Those comments emerged after AFL CEO Andrew Dillon defended the league’s choice of artist, saying: “We cannot vouch for every lyric, in every song, ever written or performed by any artist who has or will appear on our stage, Australian or international.”

On Tuesday night’s edition of Midweek Tackle, Herald Sun footy writer Jon Ralph explained Snoop was “going nowhere”, after speaking with veteran performer Mike Brady – of Up There Cazaly fame – about the AFL’s plans.

Snoop Dogg at the BET Awards 2025 held at the Peacock Theater on June 09, 2025 in Los Angeles, California. (Photo by Christopher Polk/Billboard via Getty Images)Source: Getty Images

Brady declared he was concerned about Snoop being booed and how that would make the Grand Final look.

“There was rampant and intense speculation that potentially, this was an AFL administration that might have a mood for change, but they will continue with that multi-million dollar commitment, up to $5 million,” Ralph said on Fox Footy.

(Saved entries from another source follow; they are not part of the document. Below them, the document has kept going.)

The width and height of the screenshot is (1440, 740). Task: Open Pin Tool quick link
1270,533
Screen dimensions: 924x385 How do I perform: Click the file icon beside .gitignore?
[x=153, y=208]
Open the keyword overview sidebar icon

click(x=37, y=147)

“The problem as Mike Brady says, and he’s done 20 of these grand finals, is this could go so pear-shaped so quickly. He knows the MCG crowd more than anyone else.

“He’s really worried, and he will be there much earlier than Snoop in the pre match ceremony. He just worries there will be rampant booing because of the homophobic comments on that recent podcast.

“He thinks that the AFL might force him into the family friendly style lyrics, and Snoop will just might do whatever the hell he wants to do. Here’s Brady: ‘it’s quite possible there will be booing around the crowd. It would be a disaster, we’d look like country bumpkins. I really hope there is not an adverse reaction from the crowd’.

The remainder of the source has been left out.